Les lacunes qui sont apparues, à mon avis, dans cette démarche durant sa réalisation : C’est la lecture de l’ouvrage de Paquay, L., Crahay, M. et de Ketele, J-M. (2006), qui m’a permis de prendre aussi le recul nécessaire sur la démarche méthodologique qui a été la mienne. Cette tension entre approche herméneutique et approche nomothétique, entre comprendre et expliquer est vraiment un enjeu majeur de la démarche scientifique en sciences de l’éducation. Cette tension s’est clairement manifestée durant le déroulement de mon travail. C’est pendant la phase d’analyse des données et lors de l’extraction de caractéristiques que j’ai ressenti une certaine confusion. Pour moi, finalement, le facteur le plus critique de ce travail est, malgré la présence active du directeur de mémoire, une certaine solitude qui génère un risque de se perdre dans ses propres représentations.

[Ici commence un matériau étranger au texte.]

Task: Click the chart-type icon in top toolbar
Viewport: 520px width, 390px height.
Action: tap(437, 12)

Ce risque n’a pas été éliminé tout au long de ce travail. Une telle étude nécessite la confrontation avec d’autres spécialistes, mais aussi le retour auprès de l’équipe ayant participé à l’étude et un échange franc sur les interprétations qui ont été les miennes tout au long de la phase d’analyse des données. Ceci dans le but de vérifier auprès des participants ce qui correspond à leurs impressions réelles et ce que j’ai pu, sans m’en apercevoir, injecter de mes propres présupposés dans cette démarche. Il est vrai aussi que le fait de connaître le terrain, d’en avoir suivi l’évolution depuis un certain temps n’est pas seulement un désavantage, mais m’a permis aussi rapidement d’éloigner certaines hypothèses qui étaient injustifiées dans ce contexte connu. Le but de cette recherche n’était pas de construire un modèle prédictif qui permettrait de déterminer le résultat de l’intégration d’un dispositif, mais bien plus une démarche réflexive sur les difficultés rencontrées à l’insertion d’un tel dispositif de formation dans une organisation.

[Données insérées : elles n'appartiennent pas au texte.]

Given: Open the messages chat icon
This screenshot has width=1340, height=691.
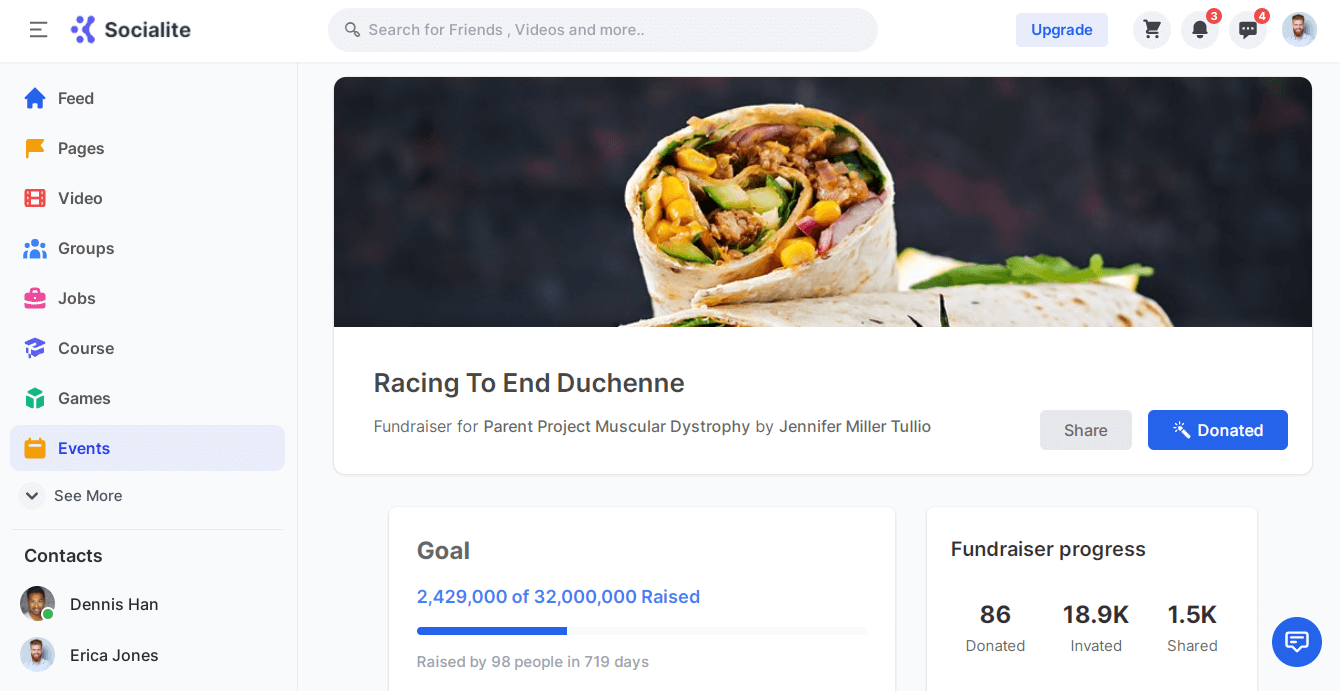Looking at the screenshot, I should click(1248, 30).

C’est la tension entre rigueur et pertinence qui m’a traversé, au moment de l’analyse, quand je devais choisir entre une caractéristique significative et une autre. Cette opération nécessite de décider, de choisir, la caractéristique spécifique perçue dans une réponse. Ce qui paraît dans beaucoup de cas assez simple, se heurte parfois à des formes inattendues d’expression dont l’empan significatif sort complètement du cadre habituel. Le fait d’avoir tout au long de ce travail pu m’appuyer sur le regard externe du directeur de mémoire m’a vraiment permis de dépasser plusieurs obstacles et d’éviter certains écueils que je n’avais pas perçus. Clairement, un tel travail nécessite bien sûr une élaboration et une analyse en équipe, le travail individuel favorisant lui une certaine rapidité et souplesse dans les changements d’orientation.

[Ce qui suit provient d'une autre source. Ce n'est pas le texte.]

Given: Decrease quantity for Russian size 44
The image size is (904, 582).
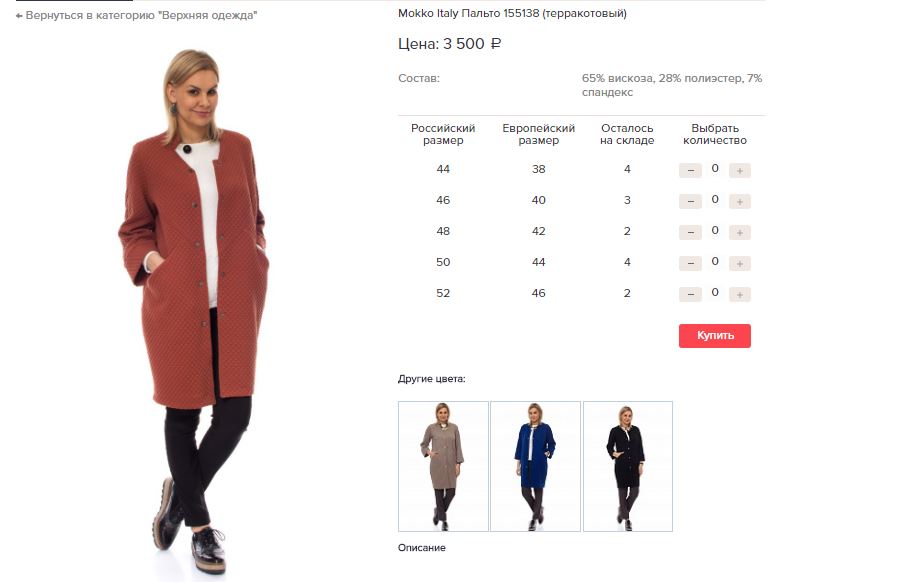Looking at the screenshot, I should click(x=690, y=170).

Un axe a été négligé qui pourtant aurait mérité plus d’attention dans le cadre théorique, c’est celui de la communication dans les organisations telles que Brassac et Fixmer le définissent dans leur article :

« Une pluralité d’acteur gravite donc autour de cette question dite de ‘ la communication en organisation ‘. Il s’agit pour eux de « mieux comprendre » ce qui se passe quand des services échangent des informations ou des résultats, quand des groupes prennent des décisions, conduisent des projets ou conçoivent des artefacts, quand des individus s’informent réciproquement, débattent

ou s’engagent dans une activité conjointe ; Ce « mieux comprendre » peut avoir des finalités d’intervention et/ou de modélisation. Alternative aucunement exclusive tant les chercheurs d’une part et les acteurs de terrain d’autres parts ne sont appelés, de façon de plus en plus entrelacée (Nowotny et al. 2001, Callon et al., 2001), à produire des éléments d’intelligibilité de cette matière phénoménale que constituent les flux de savoirs dans les organisations (Hatchuel, 2002) » ( 2007, p.2).